Publié le 21 octobre 2025 à 15h24. Le vice-président américain JD Vance est arrivé en Israël dans le cadre d’une mission de surveillance du cessez-le-feu. Parallèlement, Donald Trump semble tendre la main à la Chine tandis qu’un groupe de travail gouvernemental est chargé de contrer les « ennemis présumés ».
- JD Vance a rencontré le Premier ministre israélien Benjamin Netanyahu pour discuter des efforts de stabilisation dans la bande de Gaza.
- Des médiateurs du Hamas sont également réunis au Caire pour négocier les prochaines étapes du cessez-le-feu.
- Un groupe inter-agences américain, incluant la CIA et le FBI, a été mis sur pied pour « remédier aux mauvaises conduites passées » et lutter contre l' »État profond ».
Le vice-président américain JD Vance a entamé une visite diplomatique importante en Israël. Son agenda comprend une visite au quartier général des forces conjointes dirigées par l’armée américaine, visant à renforcer les efforts de stabilisation dans la région et à soutenir la bande de Gaza. Des discussions sont prévues avec le Premier ministre Benjamin Netanyahu, ainsi qu’avec Steve Witkoff et Jared Kushner, gendre du président Donald Trump.
Ces démarches diplomatiques coïncident avec des pourparlers cruciaux à Caire, où des représentants et médiateurs du Hamas, menés par le leader en exil Chalil al-Hajja, discutent de la suite du cessez-le-feu, de sa consolidation et des accords post-conflit.
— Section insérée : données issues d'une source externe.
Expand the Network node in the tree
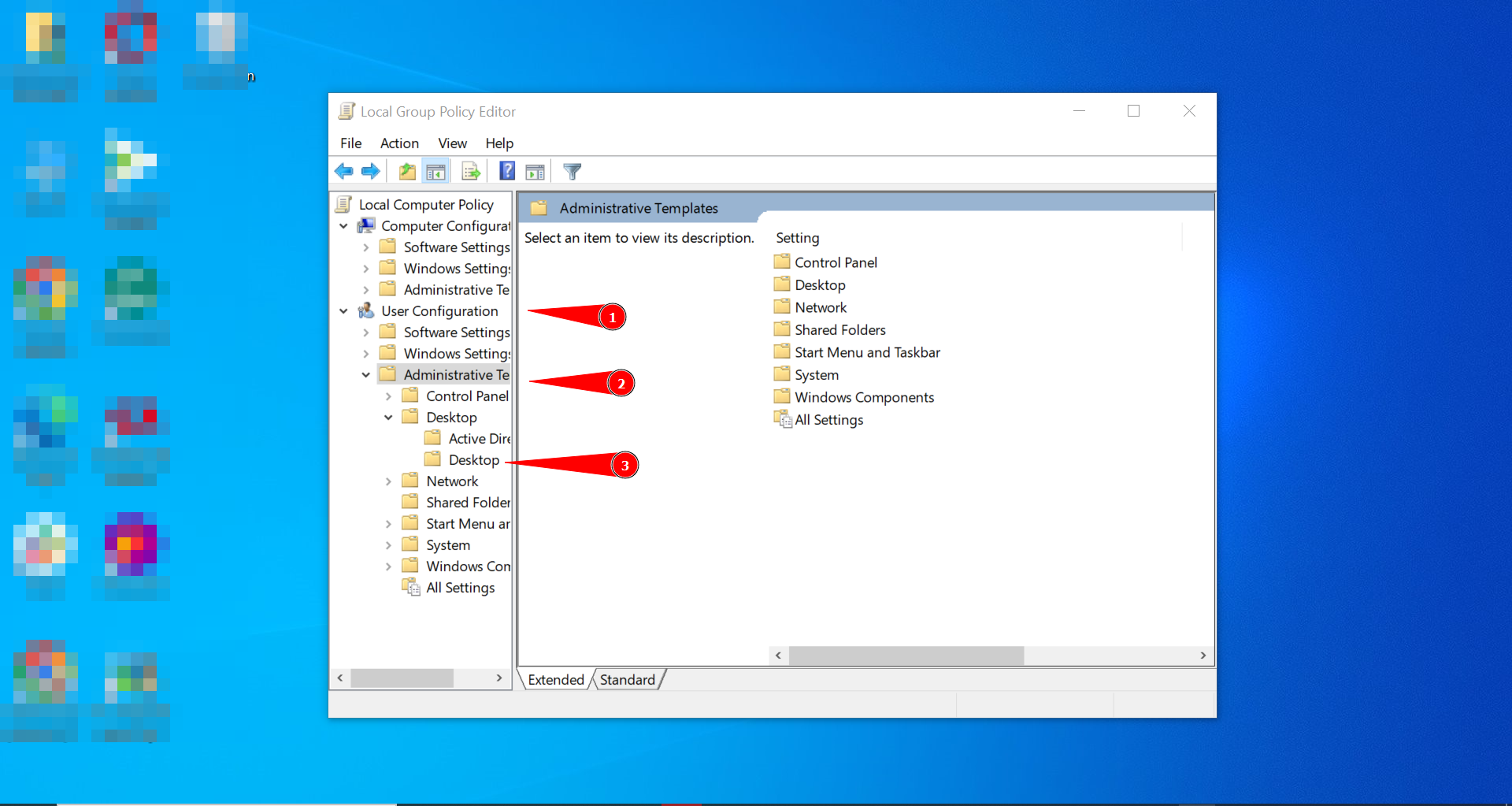(388, 481)
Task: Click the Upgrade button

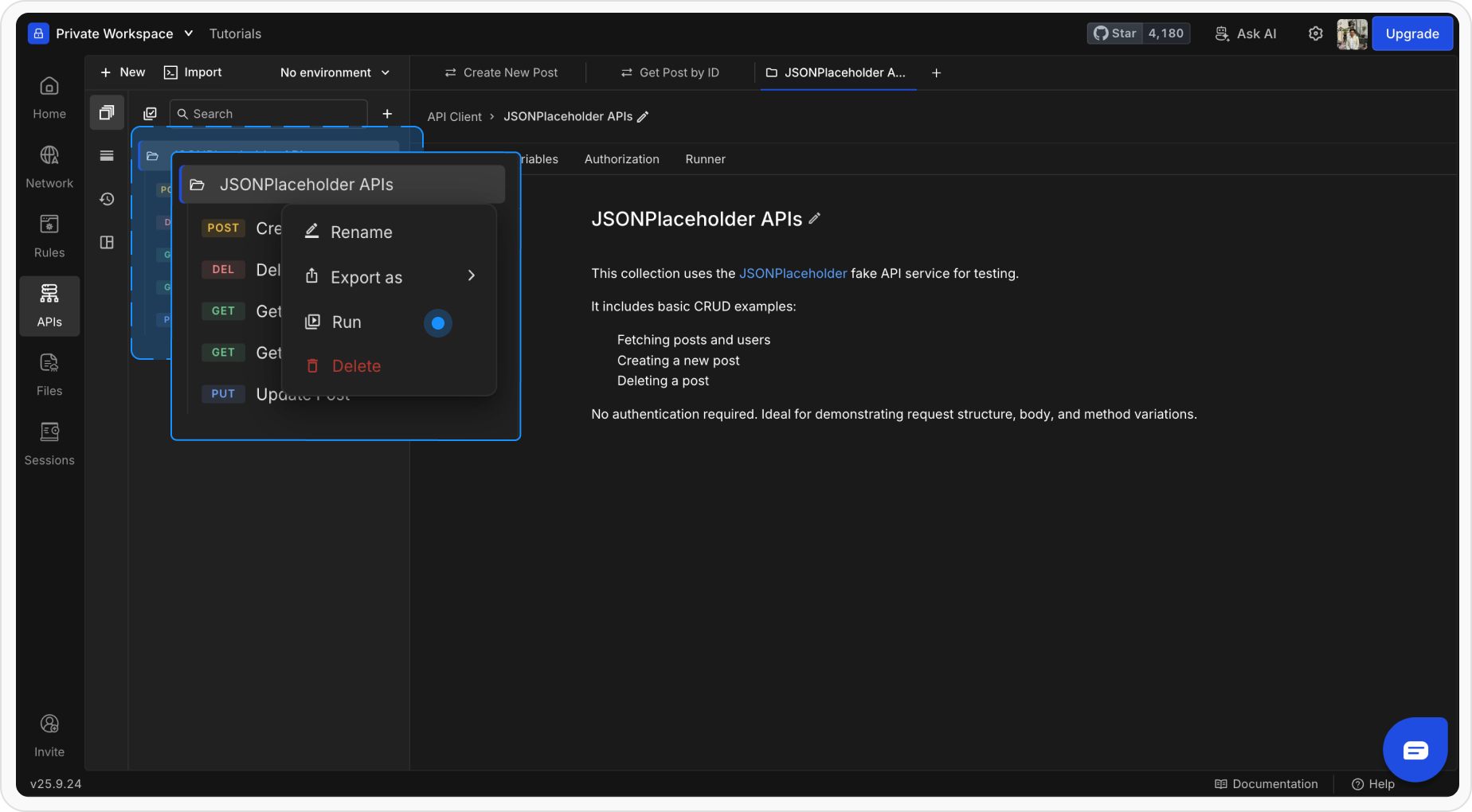Action: (1411, 33)
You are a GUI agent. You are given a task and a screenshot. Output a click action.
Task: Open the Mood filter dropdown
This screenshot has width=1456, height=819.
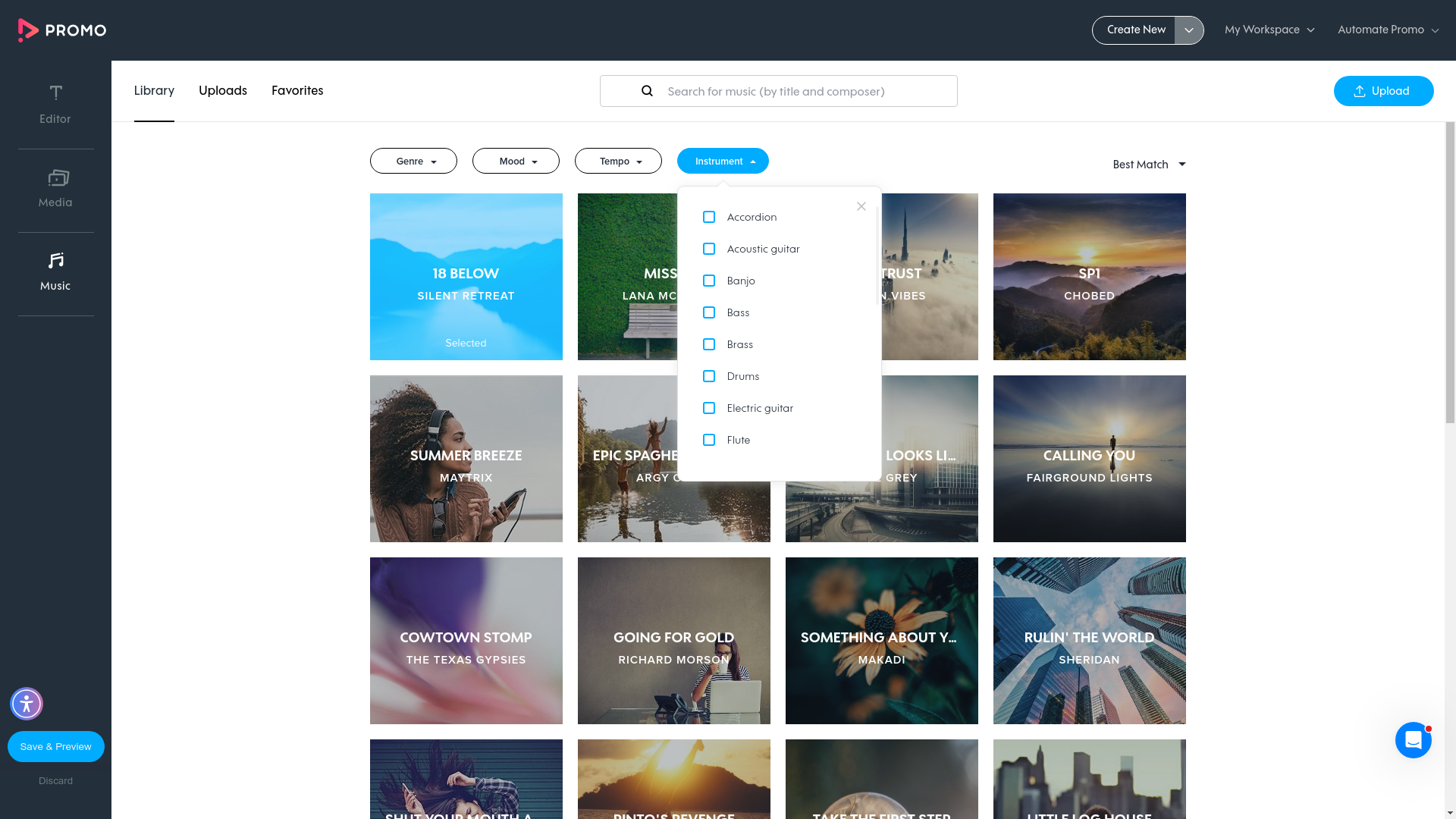pyautogui.click(x=516, y=161)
Parallèlement, des informations révélées par l’agence Reuters font état de la création d’un groupe de travail gouvernemental américain, composé de dizaines de responsables issus de diverses agences telles que la Maison Blanche, le Bureau du directeur du renseignement national (ODNI), la CIA, les ministères de la Justice et de la Défense, ainsi que le FBI. Selon des documents et des sources proches du dossier, cette instance se réunit depuis mai dernier dans le but déclaré de contrer les « ennemis présumés » de Donald Trump et de lutter contre ce que ses partisans qualifient d' »instrumentalisation » du pouvoir.
Cette initiative semble s’inscrire dans la continuité d’un décret signé par le président Trump lors de son investiture en janvier, demandant au procureur général de travailler avec d’autres agences fédérales pour « remédier aux mauvaises conduites passées ». La porte-parole de l’ODNI, Olivia Coleman, a souligné que les Américains « méritent un gouvernement engagé dans la désinstrumentalisation et la dépolitisation, garantissant que le pouvoir ne soit plus jamais utilisé contre les personnes qu’il est censé servir. »
Le terme « instrumentalisation » est fréquemment employé par le président Trump et ses partisans pour dénoncer des actions qu’ils perçoivent comme des abus de pouvoir par des responsables des administrations précédentes visant à le cibler. Le groupe de travail aurait pour mission de s’attaquer à l' »État profond », un concept utilisé pour désigner des opposants supposés aux administrations de Barack Obama et Joe Biden, ainsi que durant son propre premier mandat. Reuters précise qu’il n’a pas été possible de déterminer l’étendue de la mise en œuvre des plans de ce groupe ni l’implication directe de Donald Trump.